Copy the material below word for word, leaving out the pictures.

....

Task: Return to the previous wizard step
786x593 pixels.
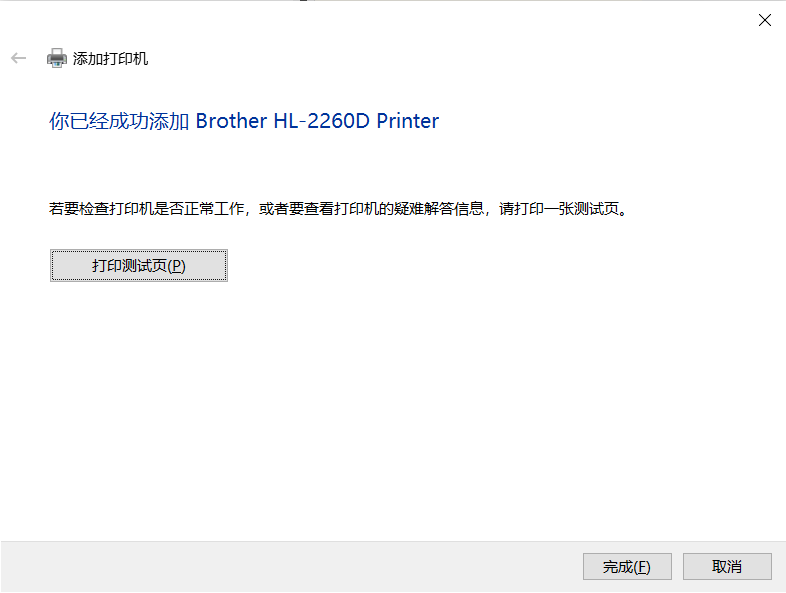Action: click(19, 58)
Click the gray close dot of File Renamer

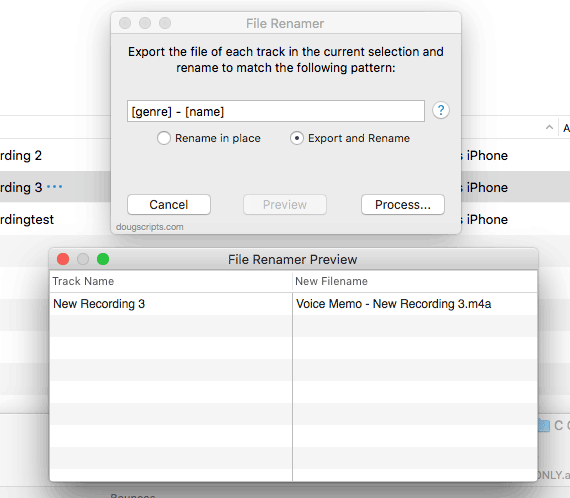click(x=125, y=23)
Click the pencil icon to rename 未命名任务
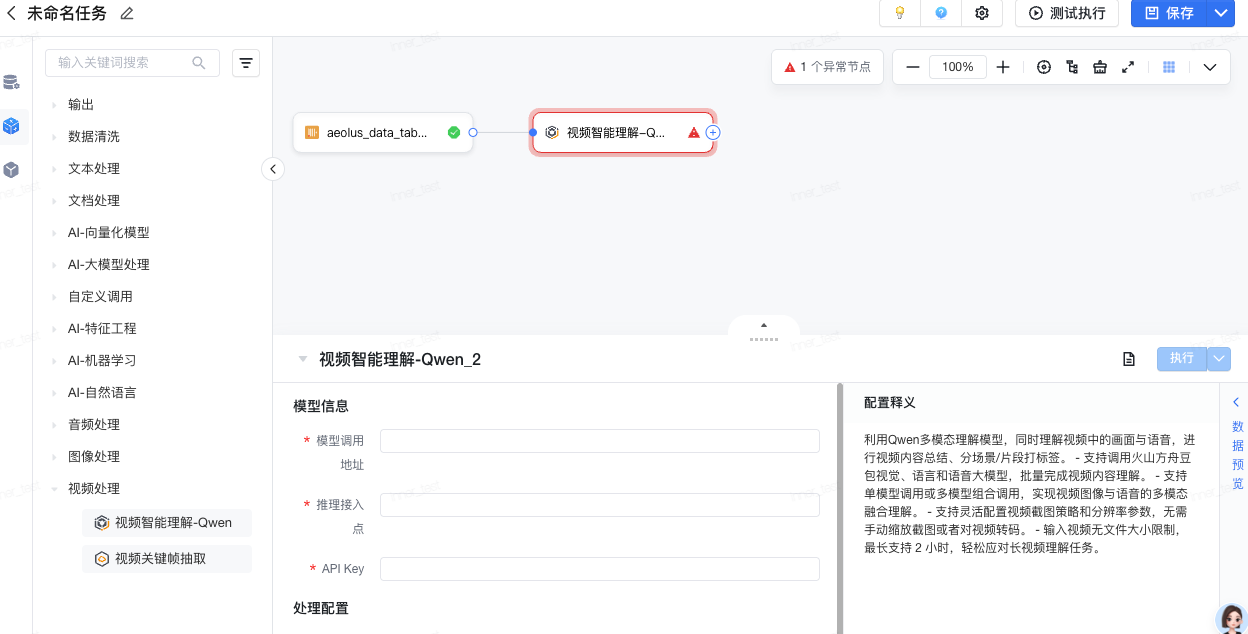Screen dimensions: 1248x634 tap(127, 13)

....

* **Result below**
Task: Return to the previous wizard step
786x593 pixels.
Action: click(19, 58)
Click the gray close dot of File Renamer

click(x=125, y=23)
Click the pencil icon to rename 未命名任务
Screen dimensions: 1248x634 tap(127, 13)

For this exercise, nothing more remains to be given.